Yesterday I was reminded of this performance by a new friend I made here in Prague. It felt like the perfect follow up to my post about strings and gravity from a few weeks ago, so I thought I’d share it here. This piece was created and performed by the wonderfully inventive french puppeteer and performer, Philippe Genty.

It reminds me of a quotation from Etienne Decroux, father of Corporeal Mime, who once wrote:

“A revolution is not a liberation from chains, it’s a changing of chains. It consists of breaking with obligations that seem bad, and adoptting other obligations that seem better. I would even say that liberty is the right to choose one’s restraints.
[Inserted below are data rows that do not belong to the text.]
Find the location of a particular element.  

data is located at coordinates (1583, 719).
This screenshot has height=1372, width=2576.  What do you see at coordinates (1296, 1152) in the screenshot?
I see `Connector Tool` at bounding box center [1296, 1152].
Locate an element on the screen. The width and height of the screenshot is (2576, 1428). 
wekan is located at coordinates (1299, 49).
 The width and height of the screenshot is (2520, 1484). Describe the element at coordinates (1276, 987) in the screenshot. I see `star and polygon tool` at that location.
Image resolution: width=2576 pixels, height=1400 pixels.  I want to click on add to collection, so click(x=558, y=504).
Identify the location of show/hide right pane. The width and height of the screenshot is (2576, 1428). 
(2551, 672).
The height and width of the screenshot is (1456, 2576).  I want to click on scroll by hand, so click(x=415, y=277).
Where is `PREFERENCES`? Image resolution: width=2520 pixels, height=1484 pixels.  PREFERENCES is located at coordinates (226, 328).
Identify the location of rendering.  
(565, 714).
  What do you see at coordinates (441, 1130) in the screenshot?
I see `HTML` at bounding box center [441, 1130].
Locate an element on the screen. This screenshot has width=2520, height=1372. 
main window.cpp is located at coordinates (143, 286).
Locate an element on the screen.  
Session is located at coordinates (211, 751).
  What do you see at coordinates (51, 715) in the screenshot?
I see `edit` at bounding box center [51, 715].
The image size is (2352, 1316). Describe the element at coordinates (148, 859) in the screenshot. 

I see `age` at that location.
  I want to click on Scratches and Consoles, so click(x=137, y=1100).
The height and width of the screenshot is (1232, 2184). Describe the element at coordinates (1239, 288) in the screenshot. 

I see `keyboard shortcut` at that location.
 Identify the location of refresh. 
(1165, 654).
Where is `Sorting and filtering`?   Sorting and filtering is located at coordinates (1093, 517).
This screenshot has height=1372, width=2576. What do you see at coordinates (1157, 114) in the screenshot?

That’s what liberty is.”

Fun (okay, nerdy) side note— In the 1945 French film “Les Enfants du Paradis," Decroux played Anselme Debureau, a boisterous actor whose son, Jean-Baptiste Debureau, becomes a famous performer for his portrayl of Pierrot, the archetypal pantomime figure depicted as a puppet in the Genty video above.

Here is a scene from the film featuring Pierrot (played by Jean-Louis Barrault).

And here is part of another Philippe Genty show, Voyageurs Immobile, that I saw last summer in Paris while assisting in a Mime workshop. It combines puppetry and mime with a particularly inventive theatricality to create quite a show.